Back in May, Royce Young, who covers OKC for ESPN, wrote about a meeting Durant had scheduled with GM Sam Presti during the 2010-11 season to "discuss his growing doubts" about playing with Westbrook.
The meeting never happened, with Durant resolving to make it work. But tensions still ran high. In December 2011 a sideline argument between Durant and Westbrook took place during a 98-95 Thunder win over the Memphis Grizzlies. Westbrook shot 0-of-13 and scored four points.
Now that Durant is leaving OKC for the Golden State Warriors and reporters close to the team seem to be airing out the Thunder's dirty laundry, Young has provided a relatively juicy missing tidbit from the story.
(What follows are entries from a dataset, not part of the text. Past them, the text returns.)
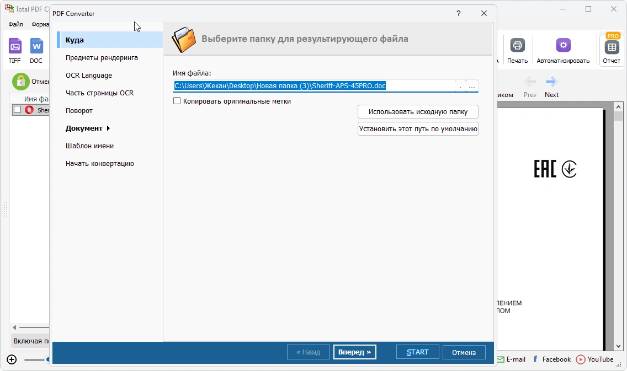The height and width of the screenshot is (371, 627).
Task: Click the green unlock icon
Action: [x=21, y=82]
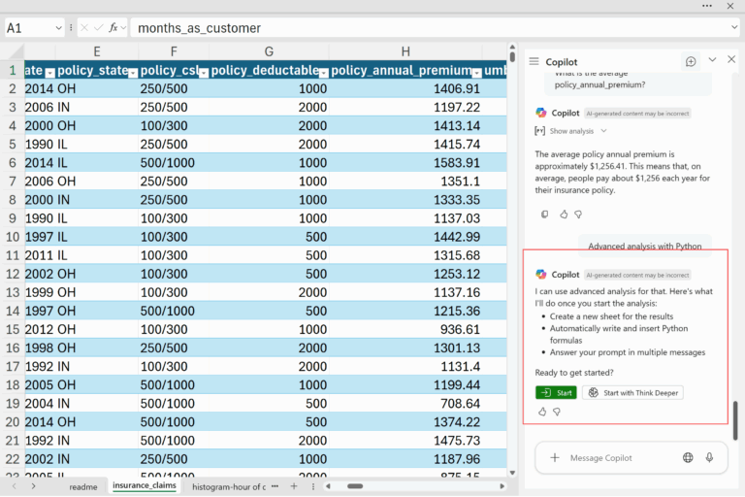This screenshot has width=745, height=497.
Task: Select the insurance_claims sheet tab
Action: (144, 485)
On the TrueHoop Podcast, the reporter said that when Durant asked for that meeting, he had been telling others that Westbrook was the worst teammate he'd played with in his life.
"I didn't put this in the piece piece but I'm willing to say it now," Young said. "The person that told me this said that Durant was telling people that Westbrook was literally the worst teammate he'd ever had. He didn't want to play with him any more. But this kind of goes to show Durant's impulsiveness. "
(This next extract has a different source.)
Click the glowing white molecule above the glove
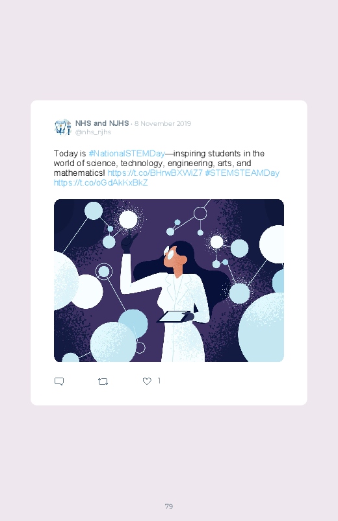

The reporter also detailed Durant's reaction to a playoff loss to the Denver Nuggets.
Also around the time it was the playoff series where Westbrook had taken like 31 shots against the Denver Nuggets and they lost Game 4, and this is when the narrative started of Westbrook shooting more than Durant, like 'Can they coexist? Westbrook shoots more than Durant,' and Durant was buying into that. Like he was buying into that idea and he wanted to sit down and say like 'I can't play with this guy.' He got talked out of it, he resolved to make it work with Westbrook, and they obviously had an incredible relationship.
In that 2012 loss in a first-round series the Thunder would take 4-1, Westbrook shot 12-of-30 for 30 points; Durant shot 8-of-18 for 31 points.
This "incredible relationship" didn't stop the two from getting into sideline arguments as recently as this season.
Young also explained that Westbrook very much wanted Durant to return to the Thunder, though admits there's no indication regarding whether the point guard wanted the 2014 MVP back for one more season, so they could both hit free agency in 2017, or on a long-term basis.
While their relationship improved greatly, it's still not hard to believe that, off-the-court friendship aside, sharing the floor with Westbrook frustrated Durant enough to at least become a factor in his decision to leave for the Warriors, arguably the ball-sharingest team in the league.